Both a WB-MTV cut-off value and a WB-TLG cut-off value could differentiate between patients with MPNSTs and those with only BNSTs at all SUVmax thresholds (p < 0.001 in all cases).

Per-lesion basis.

Both a MTV cut-off value and a TLG cut-off value could differentiate between patients with MPNSTs and those with only BNSTs at all SUVmax thresholds (p < 0.0001 in all cases). The optimum cut-off-value for SUVmax was > 5.5 (AUC 0.96, p < 0.0001), yielding a sensitivity of 95% and a specificity of 85% for differentiation of malignant and benign lesions. The optimum cut-off-value for the TTL ratio was > 2.6 (AUC 0.98, p < 0.0001), resulting in a sensitivity of 100% and a specificity of 87%.

Results of the ROC analysis are summarized in Table 5.

thumbnail
Table 5. ROC analysis for MTV and TLG on both a per-lesion and a per-patient basis.

https://doi.org/10.1371/journal.pone.0143305.t005

Discussion

In this study, we assessed the metabolically active whole-body tumor burden in NF1 patients using F-18-FDG PET/CT. In a cohort matched for sex and age, we could introduce WB-MTV and WB-TLG as novel parameters for biological characterization of NF1 patients. Most importantly, we could demonstrate that these parameters are significantly different between malignant and benign lesions (p < 0.0001), and that MPNST patients have significantly different whole-body MTV and TLG compared to patients with only benign tumors (p < 0.001).

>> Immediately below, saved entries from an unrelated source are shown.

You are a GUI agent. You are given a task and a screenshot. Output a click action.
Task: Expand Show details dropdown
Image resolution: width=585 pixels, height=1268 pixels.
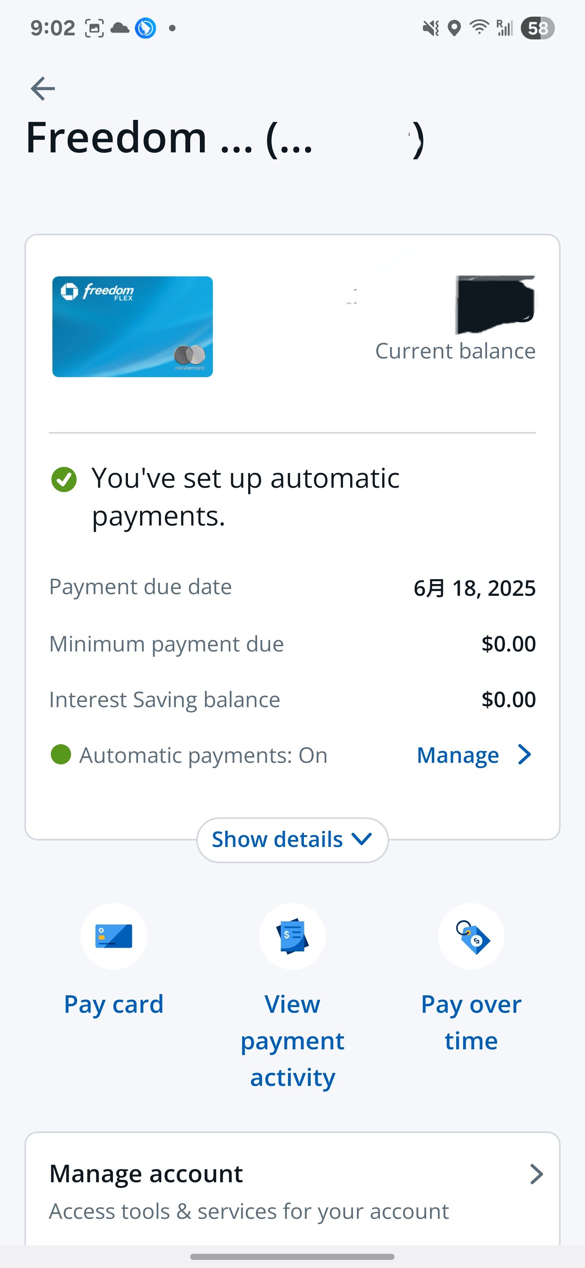pos(292,840)
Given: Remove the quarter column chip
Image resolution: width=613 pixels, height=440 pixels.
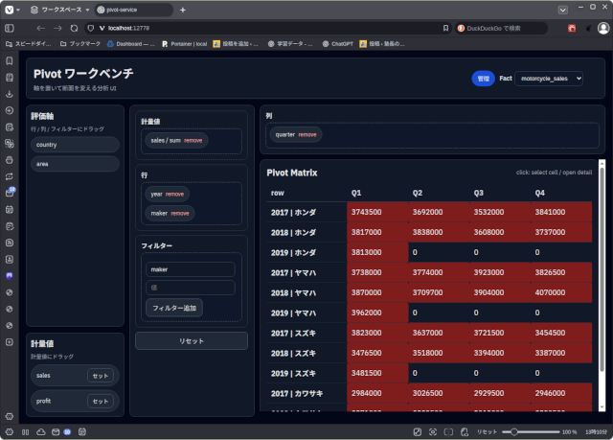Looking at the screenshot, I should [307, 135].
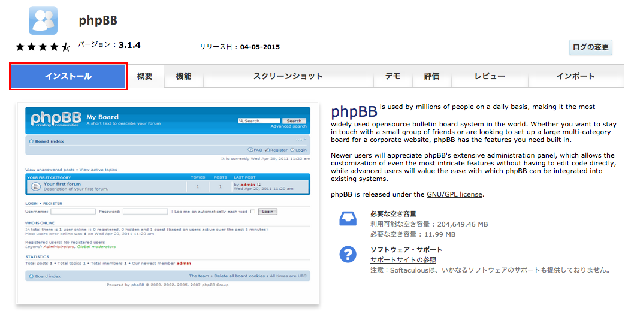Select the スクリーンショット tab
628x311 pixels.
coord(288,76)
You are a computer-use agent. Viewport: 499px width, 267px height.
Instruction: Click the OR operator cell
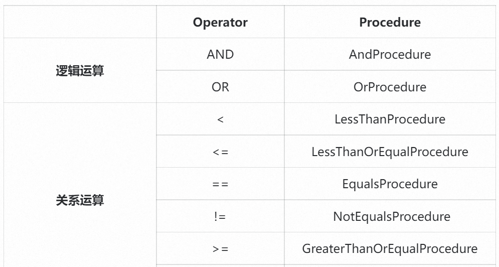click(x=220, y=87)
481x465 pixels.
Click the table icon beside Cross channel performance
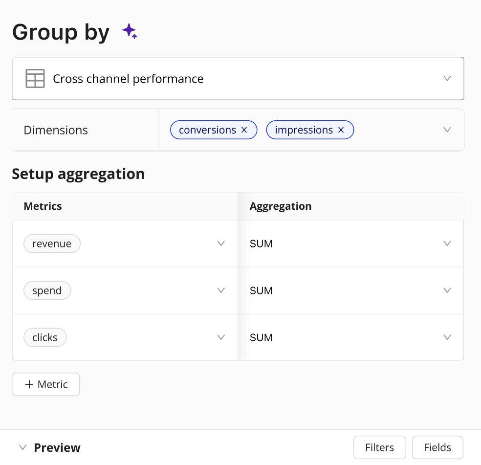[x=35, y=79]
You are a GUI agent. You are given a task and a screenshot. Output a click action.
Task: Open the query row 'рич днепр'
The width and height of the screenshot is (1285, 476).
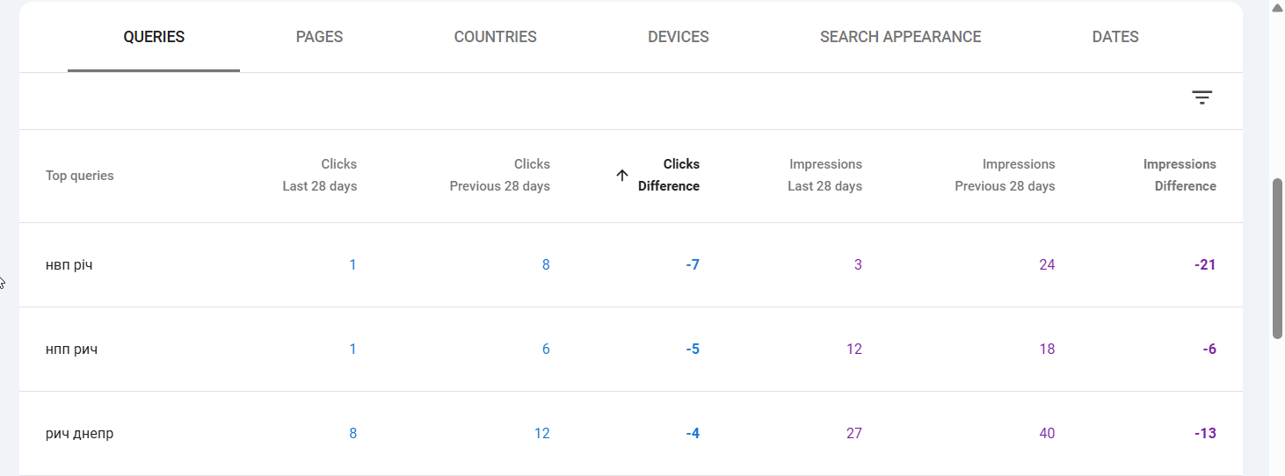point(631,433)
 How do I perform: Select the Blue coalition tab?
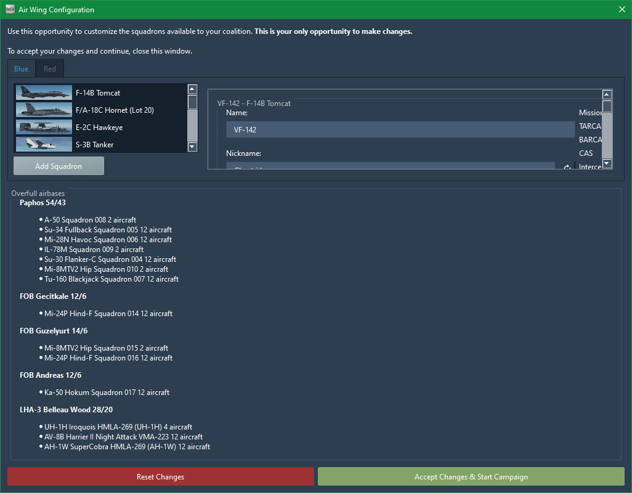pos(21,68)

F-18-FDG PET/CT has become an established and powerful tool for detection of malignant peripheral nerve sheath tumors in patients with NF1 [7,8,11]. In the past, various F-18-FDG PET/CT imaging parameters have been explored in order to further characterize PNSTs and to facilitate sensitive detection of MPNSTs. Among all PET derived parameters, SUVmax represents the most commonly used parameter for detecting MPNSTs [26]. Recommended cut-off values range from 3.5 to 6.1 [26,27], but a SUVmax of 3.5 is the most widely used cut-off value [7,8,26]. In this study, the optimum SUVmax cut-off value would have been ≥ 4.5, yielding maximum sensitivity and a specificity of 71%. However, SUVmax only represents the highest metabolic activity of a pixel within the tumor, not taking into account other biological parameters such as the tumor volume. MPNSTs often arise from so called plexiform neurofibromas which are often very large and -due to necrosis and fibrotic scar tissue- markedly heterogeneous tumor manifestations with highly variable shapes [4,26,28]. Therefore, one-dimensional assessments such as SUVmax do not necessarily represent the real tumor burden or tumor biology. To identify malignant change, active tumor volume is more relevant to increase specificity and reduce false positive diagnoses than a single pixel with high metabolic activity. Indeed, MTV and TLG incorporate both metabolic activity and three-dimensional tumor volume. In the present study, both MTV and TLG were significantly different between benign and malignant PNSTs at all SUVmax thresholds (p < 0.001). ROC analyses revealed that both parameters could be used to identify malignant change with similar sensitivity and specificity like the established SUVmax cut-off. However, specificity was not fully satisfying for all assessed parameters (MTV, TLG, SUVmax), which is a known challenge in MPNST imaging.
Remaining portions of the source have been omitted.